While the government has pursued reforms under Operation Vulindlela, opening rail to private operators, easing load-shedding through more private power, and pushing for improvements at Transnet’s ports, progress is just too slow.
“You need to unlock a lot of the big constraints, particularly the infrastructure constraints,” says Lings. “And I just don’t see that happening soon.”
Meth’s department tried to stave off ArcelorMittal’s closure with a R416m rescue from the Unemployment Insurance Fund’s temporary employer/employee relief scheme. The deal collapsed when the company refused to guarantee jobs.
Restoring confidence
Despite the gloom, there are flickers of resilience. Consumers have continued to spend, supported by lower interest rates earlier this year, pension withdrawals and a stronger rand.
SMMEs are finding ways to adapt. Two Gqeberha-based component makers, Hart Automotive and Ezi System, joined a trade delegation to the Intra-African Trade Fair in Algiers this month. “We are keen to share our abilities and knowledge with the rest of the continent,” says Ezi System owner Allen Cunningham.
Gerald Barth, managing director of Hart Automotive, is optimistic about new markets. “Our main clients are automotive suppliers that supply directly to the automotive original equipment manufacturers. We also manufacture non-automotive products for the agricultural sector.” His company has grown turnover by 25% annually through “persistence, resilience and innovation”.
Lings sees opportunity in construction. “If you literally turn South Africa into a construction site, with a credible pipeline of work, you will see companies reinvigorated.” By contrast, “once a big smelter closes, a big refinery closes, a mine closes, a shaft, those things are very, very difficult to reopen. The cost is just too substantial.”
Small-scale manufacturing could help, but ultimately won’t make the big impact that South Africa needs to restore confidence. “It doesn’t cost a huge amount to get involved,” says Lings. “You could probably then get small engineering and manufacturing projects up and running. They help any economy, but they’re not the big mega projects.”
Still, Stanlib’s Lings sees scope for revival in areas where barriers to entry are lower and global demand is shifting.

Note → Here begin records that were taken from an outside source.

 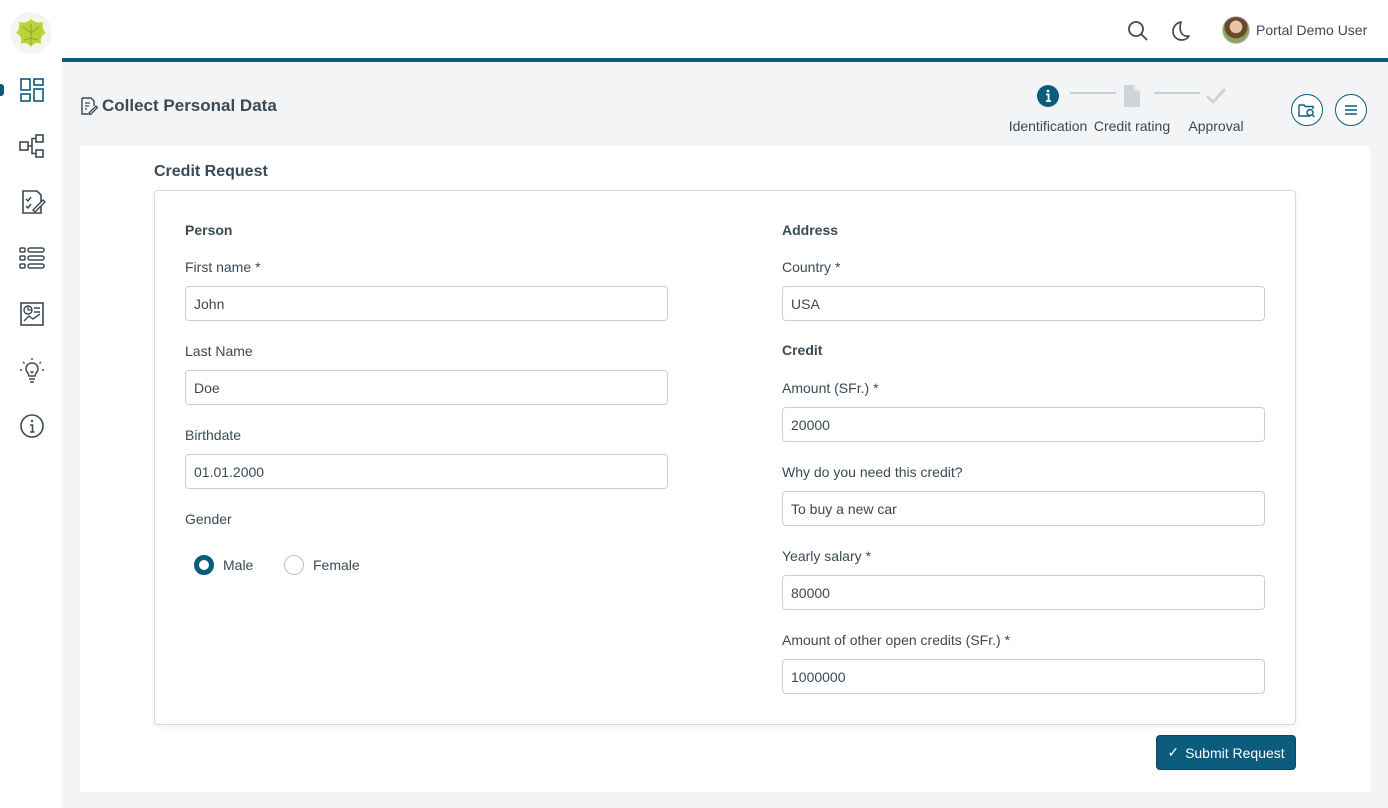 I want to click on sidebar-item-statistics, so click(x=32, y=314).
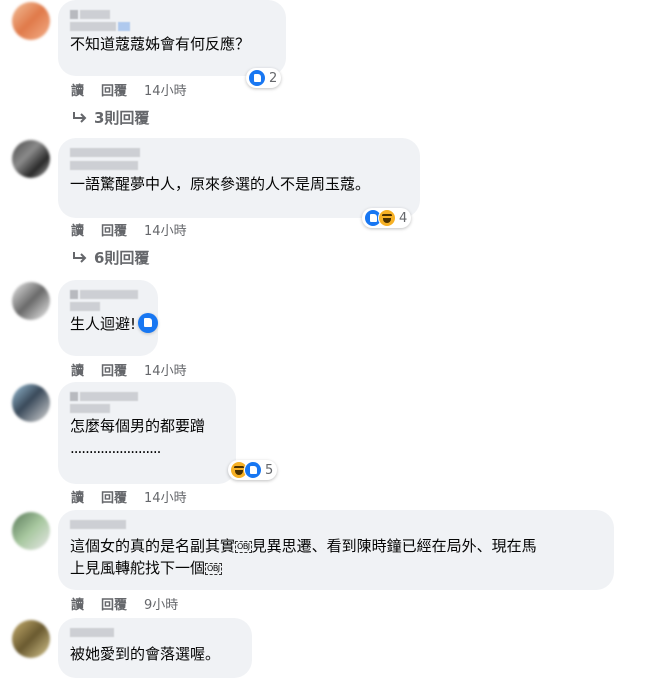 This screenshot has width=656, height=678. What do you see at coordinates (336, 568) in the screenshot?
I see `comment-text-line2: 上見風轉舵找下一個 OBJ` at bounding box center [336, 568].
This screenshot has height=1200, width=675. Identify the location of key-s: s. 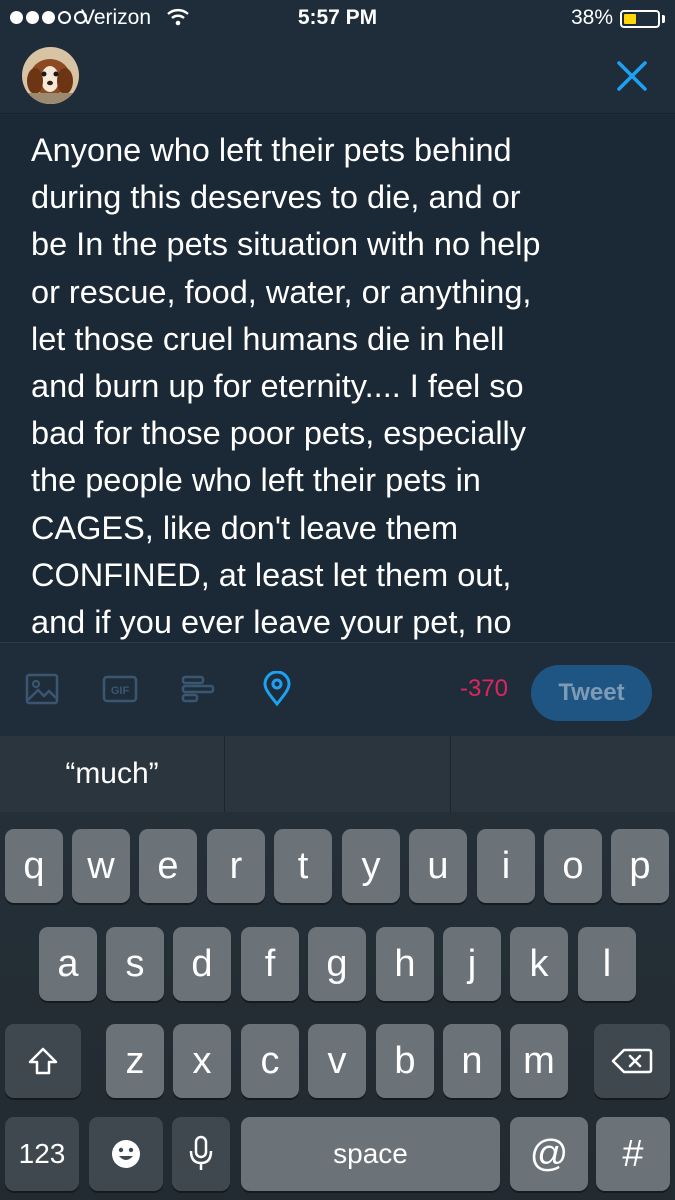
(135, 964).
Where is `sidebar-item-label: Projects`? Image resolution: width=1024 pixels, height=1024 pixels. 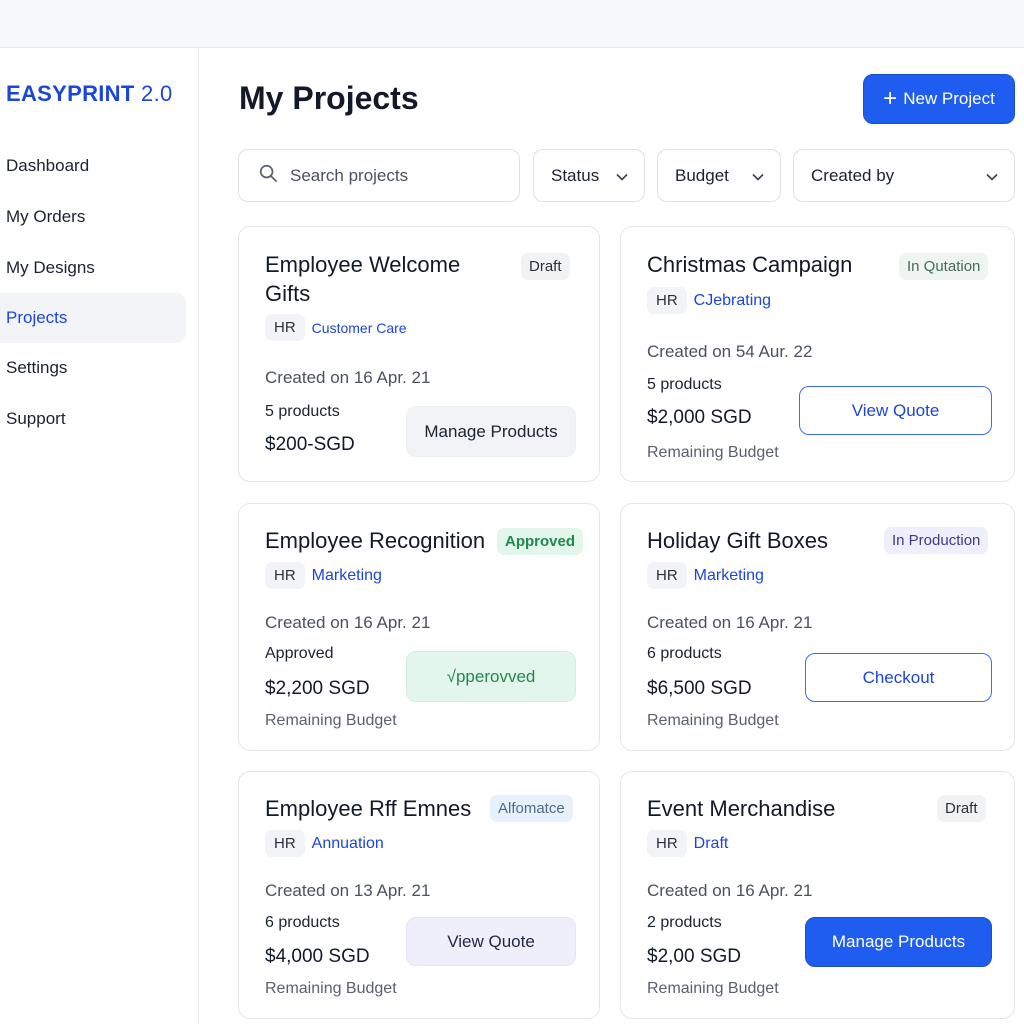
sidebar-item-label: Projects is located at coordinates (37, 318).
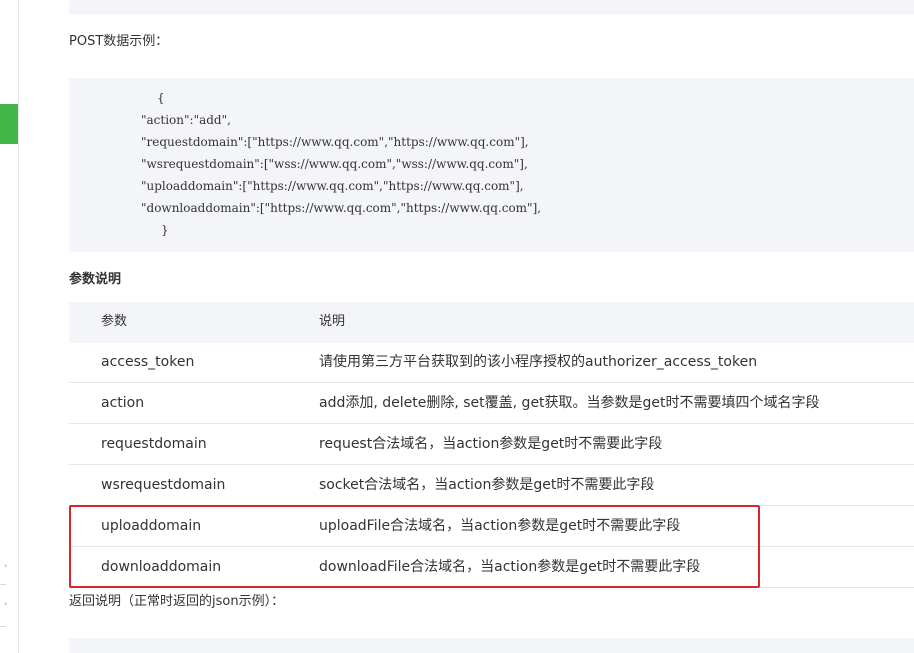 The image size is (914, 653). I want to click on code-line: "action":"add",, so click(186, 120).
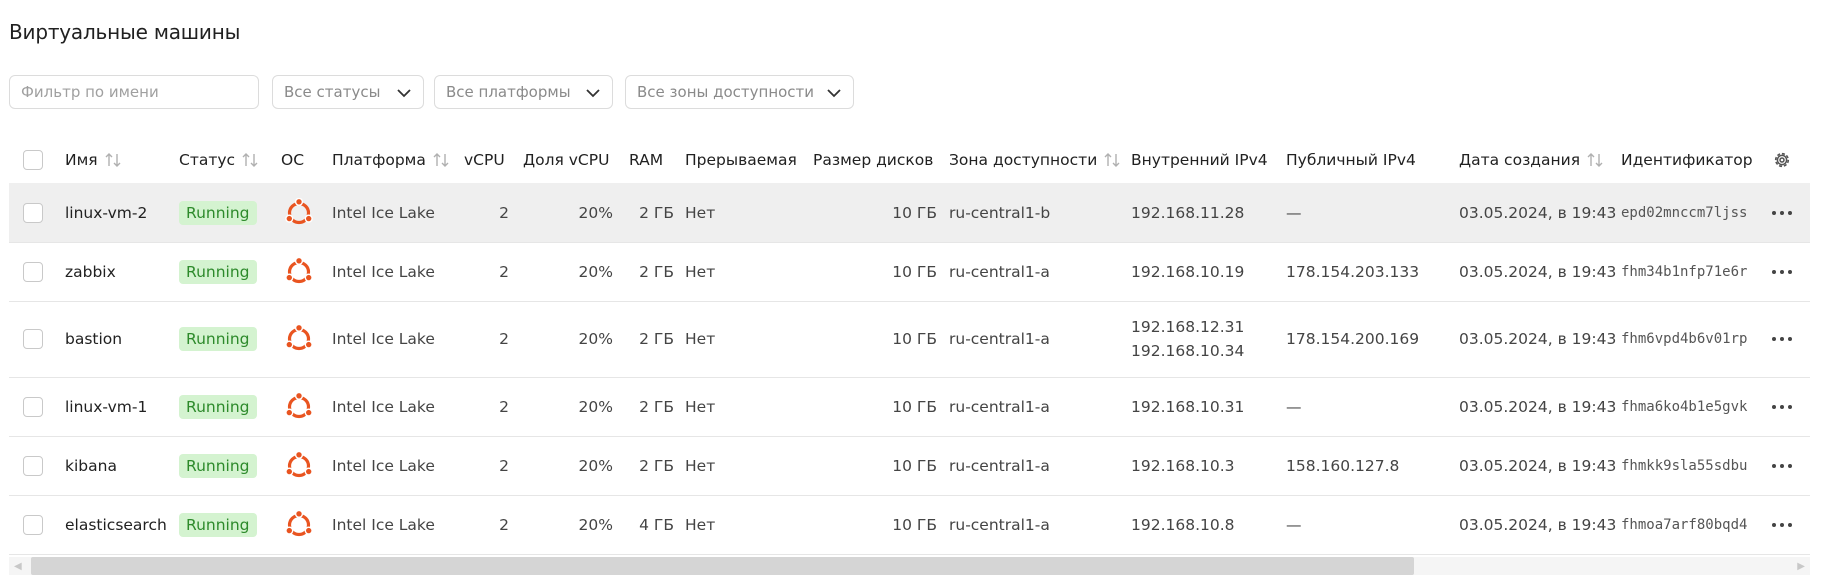 The height and width of the screenshot is (580, 1821). What do you see at coordinates (120, 212) in the screenshot?
I see `vm-name: linux-vm-2` at bounding box center [120, 212].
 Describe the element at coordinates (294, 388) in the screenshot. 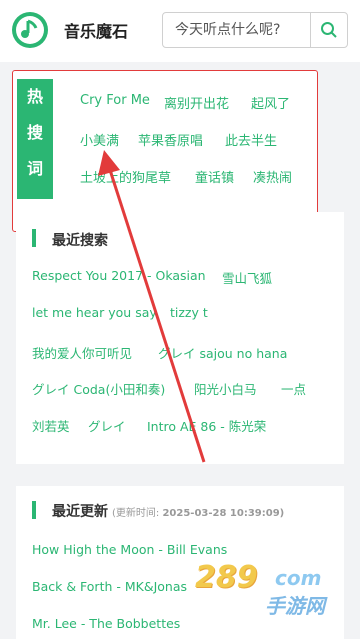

“Let’s say that you embarked on a process of developing further developments of the electricity sector using renewables. Then you’re going to need a lot of civil engineering work and a lot of other types of industrial activity,” he says. “If you create a sufficient pipeline that is credible of work … then you would see skills being set up here.”
South Africa’s $410bn economy is expected to grow less than 1% this year – not enough to dent unemployment. “Growth of around 1% is insufficient to reduce the unemployment rate that we have,” says Mhlanga.
Private investment has been shrinking, with business confidence stuck in “muddling through” territory. The RMB/BER business confidence index slipped further in the third quarter, dropping to 39 – three points below its long-term average – leaving more than 60% of executives dissatisfied with prevailing conditions. The decline was broad-based, with confidence in manufacturing, retail and wholesale trade all tumbling by 10 points or more, and manufacturers the hardest hit with a reading of just 23.
Ultimately, unless South Africa creates a credible pipeline of investment, strengthens logistics and accelerates reforms, it risks cementing an import-dependent service economy that cannot provide enough jobs.
RMB’s Mhlanga captures what the other economists also see as the missing ingredient to spurring much-needed confidence – urgency around the execution of reforms.
“For us to see closer to 2% economic growth, reforms must be implemented,” he says, “and implemented urgently.”
Top image: Rawpixel/Currency collage.